Морриган вновь взглянула на него, и Торгрим увидел на ее лице отвращение. Она подняла с пола подвеску — серебряный молот Тора.
— Что это?
— Молот Тора. Способ попросить помощи у бога.
— Неудивительно, что у него лихорадка. — Морриган сунула молот в ладонь Торгрима, потом собрала остальные амулеты, включая статуэтку Одина на восьминогом коне Слейпнире и крошечную серебряную валькирию, и добавила к молоту: — Держи их подальше от мальчика.
Она потянулась к своей шее, сняла ожерелье и надела его Харальду на шею. Серебряный крестик с умирающим богом Христом лег на грудь парня.
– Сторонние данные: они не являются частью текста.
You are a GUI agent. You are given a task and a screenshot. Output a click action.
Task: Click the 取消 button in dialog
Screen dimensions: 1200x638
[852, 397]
Рука Морриган совершила жест, который Торгрим часто подмечал у христиан: коснулась лба, живота, обоих плеч. Она пробормотала что-то над Харальдом, какое-то заклинание, как показалось Торгриму. От христианской магии ему было не по себе. В другое время он велел бы ей прекратить, но сейчас он впал в отчаяние, а его собственные боги ничем не сумели помочь.
Произнеся заклинание, Морриган принялась возиться с ранами Харальда, продолжая бормотать себе под нос, и Торгрим не мог не заметить, что она проявляет больше внимания к юноше, чем к остальным. Целительница аккуратно промыла его раны, обработала их паутиной и мазью тысячелистника, затем бросила в воду какой-то порошок.
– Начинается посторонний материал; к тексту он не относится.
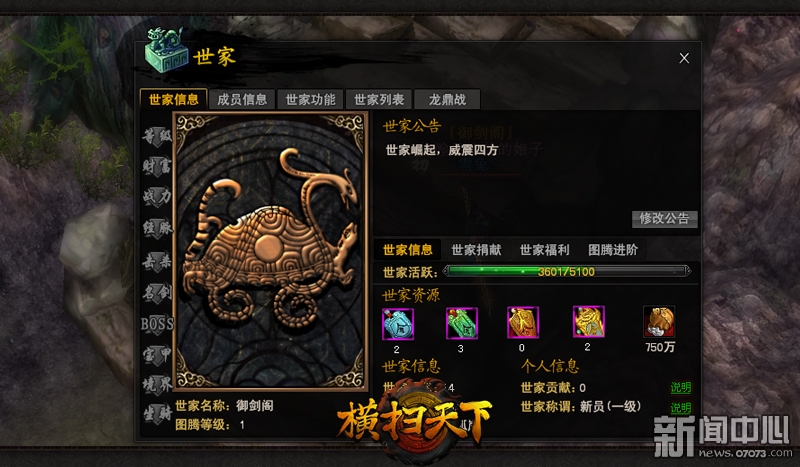Click the turtle-snake totem emblem image
Screen dimensions: 800x467
[x=270, y=252]
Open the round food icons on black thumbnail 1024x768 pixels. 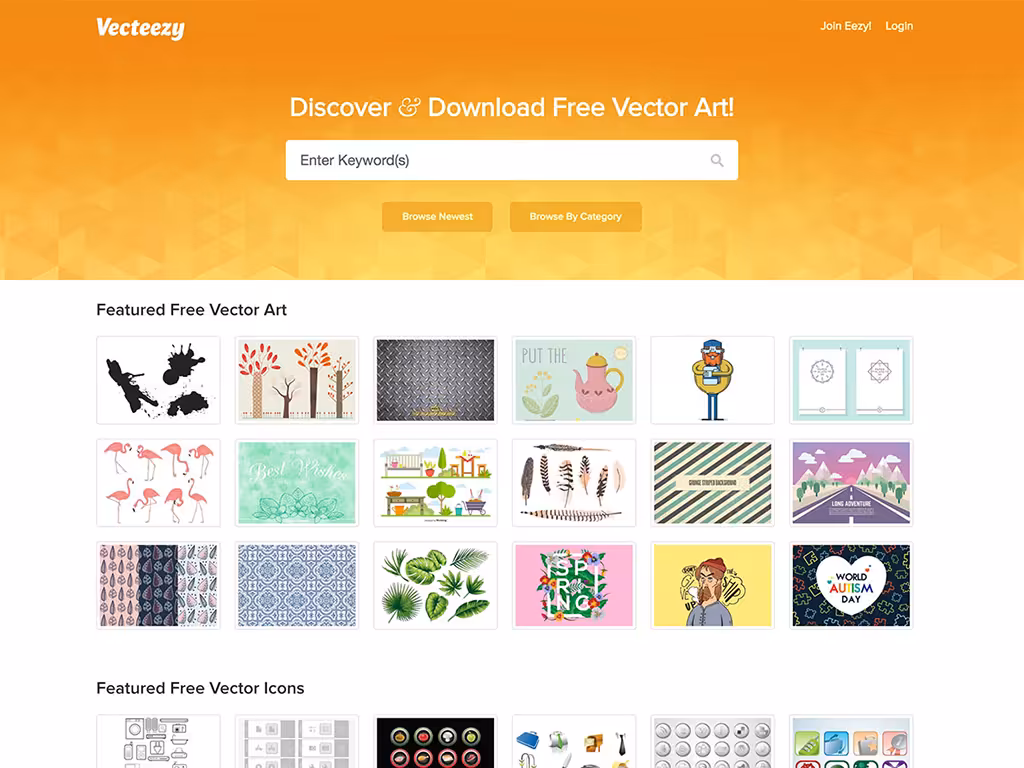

— Это ивовая кора, она поможет от лихорадки, — объяснила Морриган, помешивая питье. Вместе они заставили Харальда его проглотить. — Я оставлю тебе немного этого средства. Проследи, чтобы стражи его не нашли. Давай ему питье трижды вдень, утром, днем и вечером.
Торгрим кивнул. Ему отчего-то было трудно говорить в присутствии Морриган.
Целительница встала.
— Я закончила. Постараюсь вернуться завтра.
Торгрим проводил ее до двери, покопался в сумке, висевшей у него на поясе, и вытащил одну из золотых монет, которые заранее достал из ботинка.
— Вот. — Он протянул ей золотой. — И прими мою благодарность.
Морриган взяла монету и посмотрела на нее со странной ухмылкой:
— Плата за исцеление фин галл. Никогда не думала, что увижу подобное.
Она спрятала монету в карман, взяла лампу, задула пламя и исчезла.
Торгрим остался один в темноте. Он все еще ощущал запах Морриган, хотя в комнате было не продохнуть от вони немытых мужских тел и горящего тюленьего жира.
Впервые с того момента, как Харальда взяли в плен, он увидел слабый проблеск надежды. В первую очередь — надежды на то, что сын сможет выжить. Это было хорошее, сильное и светлое чувство, но стоило Торгриму ощутить радость, как в тот же миг она растаяла под гнетом реальности.
Харальд может выжить… но надолго ли?
Магнус и Орм не отпустят их. Будут еще допросы, а затем их казнят. И лучше бы Харальду умереть в беспамятстве лихорадки, чем дожить до того наказания, которое изобретут для них Магнус и Орм.